My friend Vermeer.
The authentic 1685 document
by his best friend,
Antoni van Leeuwenhoek
(From a letter in the archives of The Royal Society in London)
Vermeer. Two portraits of Antoni van Leeuwenhoek.
Dec. 14, 1685
Memories of Johannes Vermeer
By Antoni Van Leeuwenhoek
Ten years ago today, my friend and neighbor, Johannes Vermeer, died in his home here in Delft. Though my previous letters to you have described my discoveries concerning tiny animals in water, flea hairs, fauna, and sperm, using the microscopes that I have built, I wish now to make you aware of my friend's work, as I feel it will be of interest to fellow members of our Society. As he lay dying, I promised him that I would not let him be utterly forgotten. I hope that I live long enough to write a full remembrance of my dearest friend.
I knew him for his entire life. We were born within two days of each other, and baptized here in the Delft Old Church on the same day. We grew up three streets apart from each other.
As married men, we again lived only a few streets apart - I on one side of our town's main square, he on the other. He was born, grew up, and died in three houses, all across from the New Church.

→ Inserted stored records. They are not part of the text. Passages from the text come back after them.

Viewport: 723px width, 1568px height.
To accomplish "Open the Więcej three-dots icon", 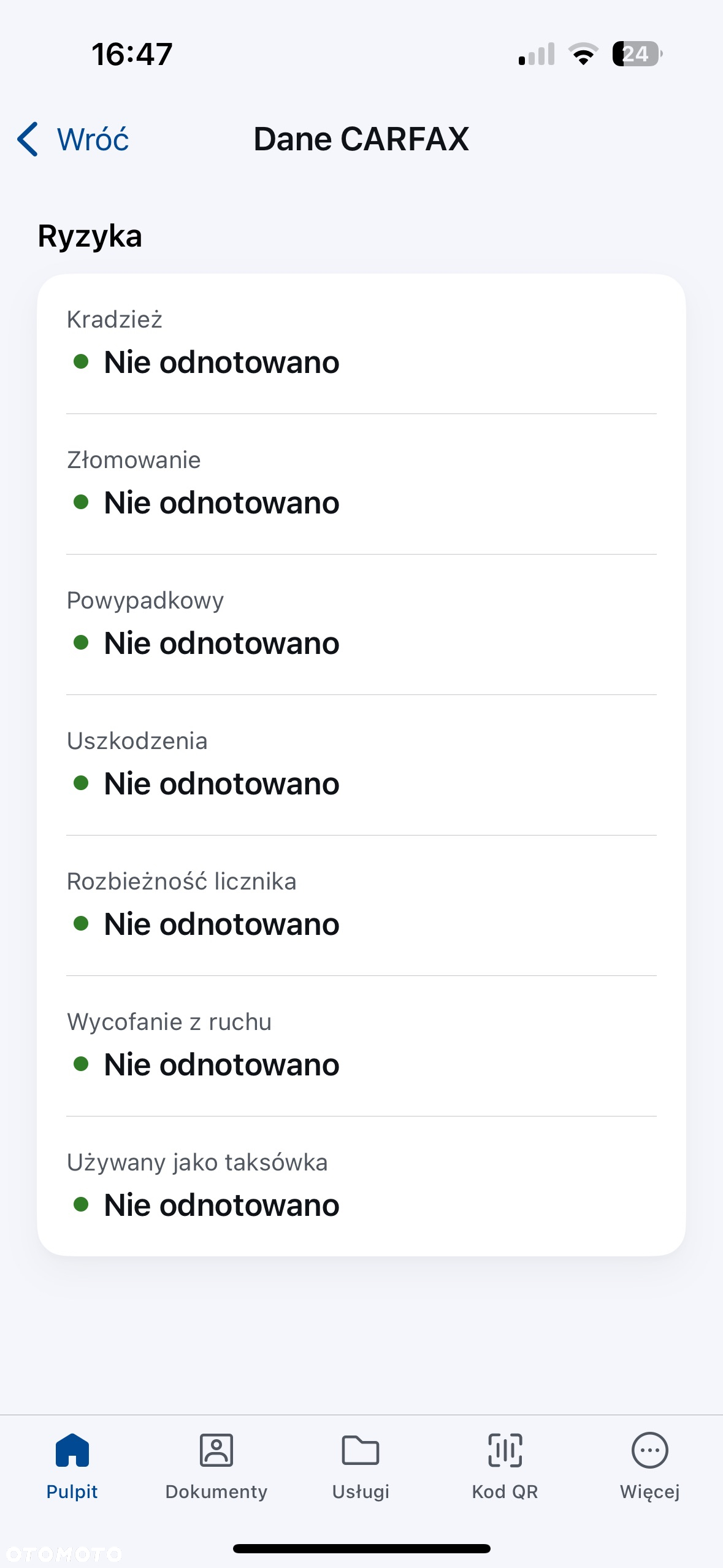I will pyautogui.click(x=650, y=1450).
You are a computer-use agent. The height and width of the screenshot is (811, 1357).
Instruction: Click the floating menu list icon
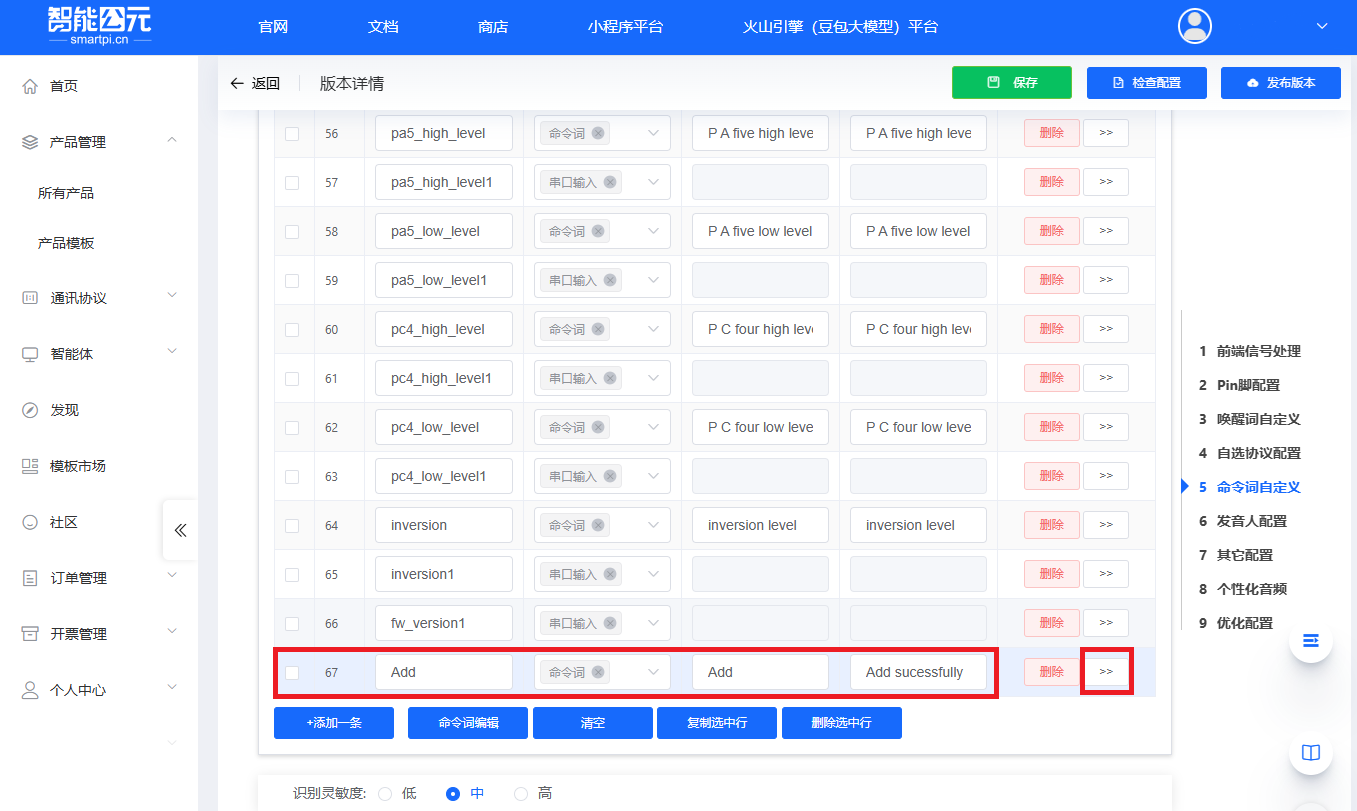click(x=1310, y=640)
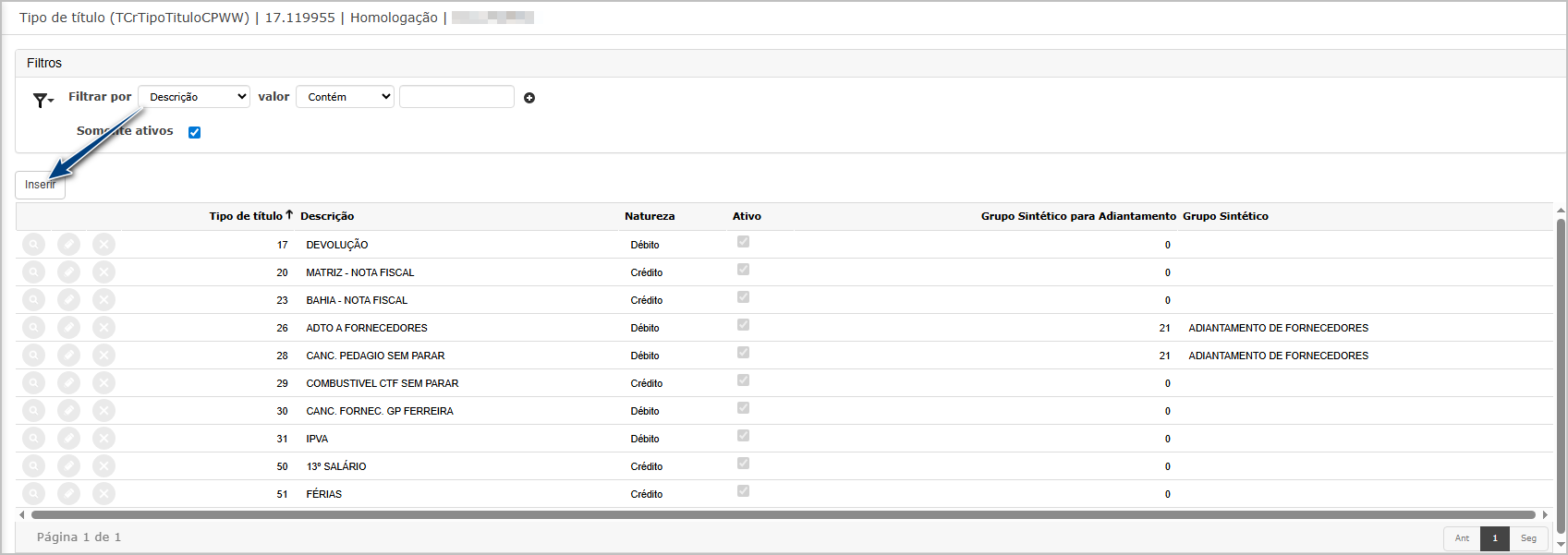Screen dimensions: 1568x555
Task: Open the edit pencil for ADTO A FORNECEDORES
Action: 68,328
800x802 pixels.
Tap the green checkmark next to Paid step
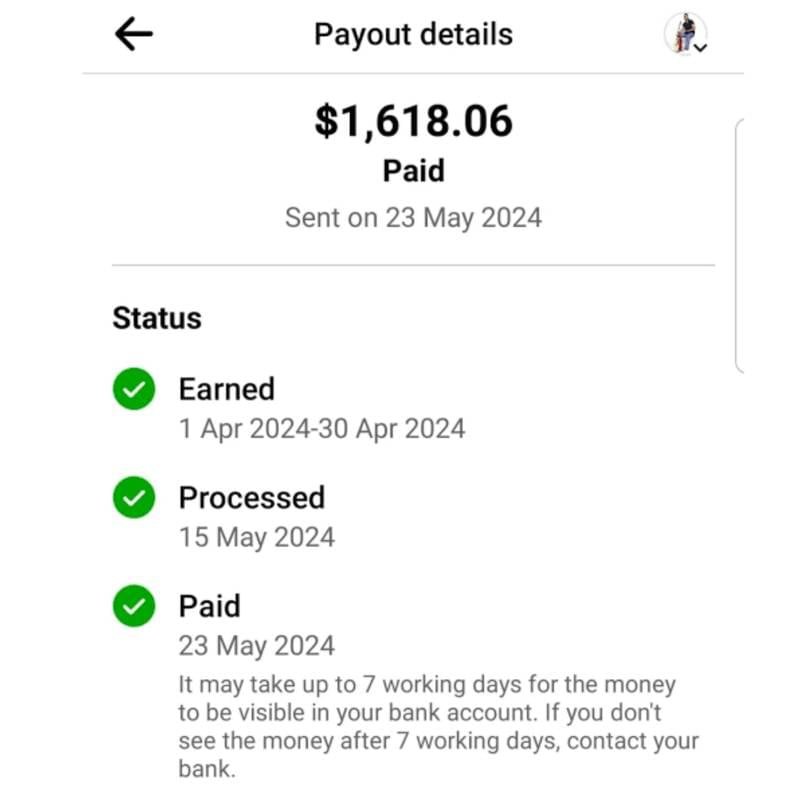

I will always look back fondly on those early days. Delft was prosperous then. Barges plied our waters, piled high with coconuts, pineapples, peacocks, coral and shells from distant seas. Africans and Indonesians mixed in the market with citizens of our new Dutch Republic. We exported blue and white tile throughout Europe.
Johannes began by painting Biblical subjects, such as Christ with Mary and Martha, but soon lost interest in these scripted, programmatic works.
"I want to paint what I see around us," DeHooch, a fellow painter, said one night by the hearth of our local tavern. "Everything in our homes - the centers of our humble lives."
"But we do not see things as they are," Johannes argued. "This stein... this chair, for example, are not what we think they are. Our eyes take in light that our brain makes into objects. Canvases should probe the essences of all experience - what is there that we miss."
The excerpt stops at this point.